The Arc: Bridging Plans and Vision
The Arc serves as a crucial link between Nissan’s current transformation strategy, Nissan NEXT, and its long-term goals outlined in Nissan Ambition 2030. It sets out immediate and mid-long-term objectives, aiming to increase annual sales by 1 million units and achieve an operating profit margin of over 6% by fiscal year 2026.
President and CEO Makoto Uchida emphasized, “This plan will enable us to go further and faster in driving value and competitiveness.”
Regional Strategies and EV Focus
In the Americas, Nissan aims to boost sales significantly, refresh its vehicle lineup, and invest in customer experience enhancements.
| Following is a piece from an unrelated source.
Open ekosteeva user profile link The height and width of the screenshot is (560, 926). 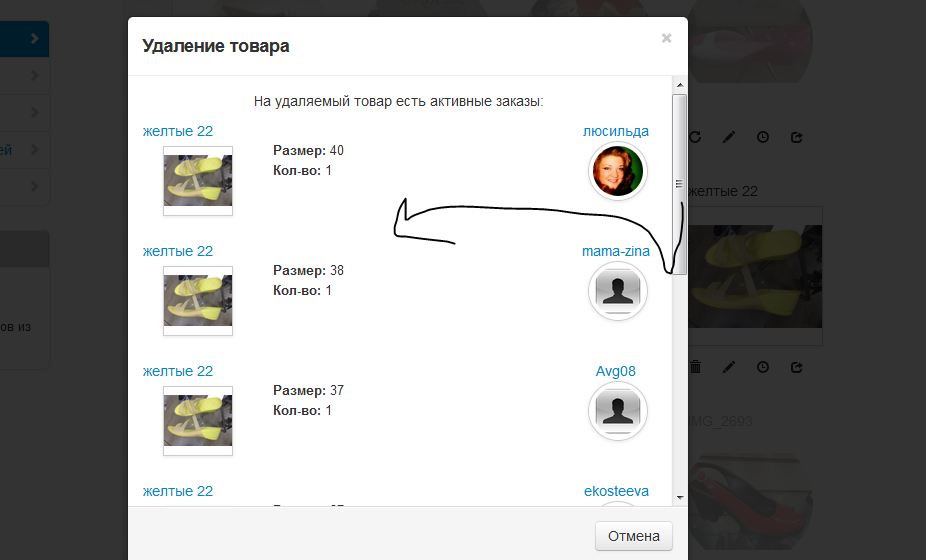pyautogui.click(x=617, y=491)
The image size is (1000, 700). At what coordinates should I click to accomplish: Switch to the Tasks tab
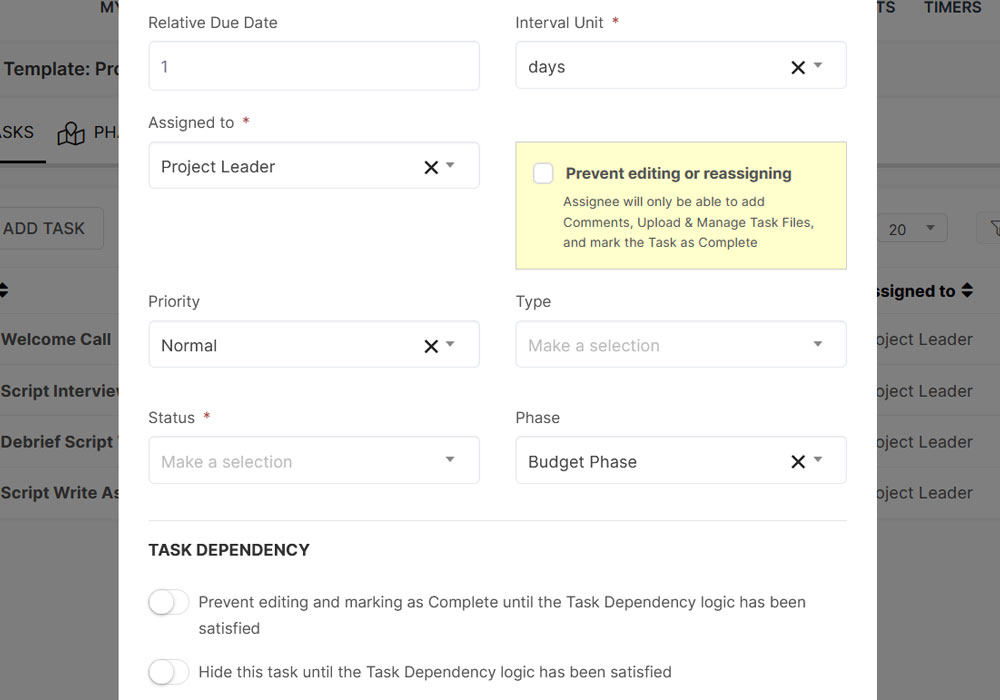(17, 132)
Similar ambitious goals are set for China, Japan, and other key regions, with a focus on increasing sales, introducing new models, and expanding into electric vehicles (EVs).
Enhancing EV Competitiveness
Nissan plans to launch 34 electrified models by 2030, aiming for EVs to constitute 40% of its global sales by 2026. Innovative manufacturing approaches and battery technologies are expected to reduce EV costs by 30% compared to the Ariya crossover, with a goal of achieving cost parity with internal combustion engine models by 2030.
Strategic Partnerships and Financial Goals
Through strategic partnerships and a disciplined financial approach, Nissan intends to invest significantly in battery capacity and electrification, maintaining a robust net cash position and ensuring positive free cash flow and a total shareholder return of more than 30%.
Under The Arc plan, Nissan is poised to strengthen its market competitiveness and ensure sustainable growth and profitability. “Nissan is confident that it has what it takes to properly execute this plan,” added Uchida, highlighting the company’s commitment to its future vision.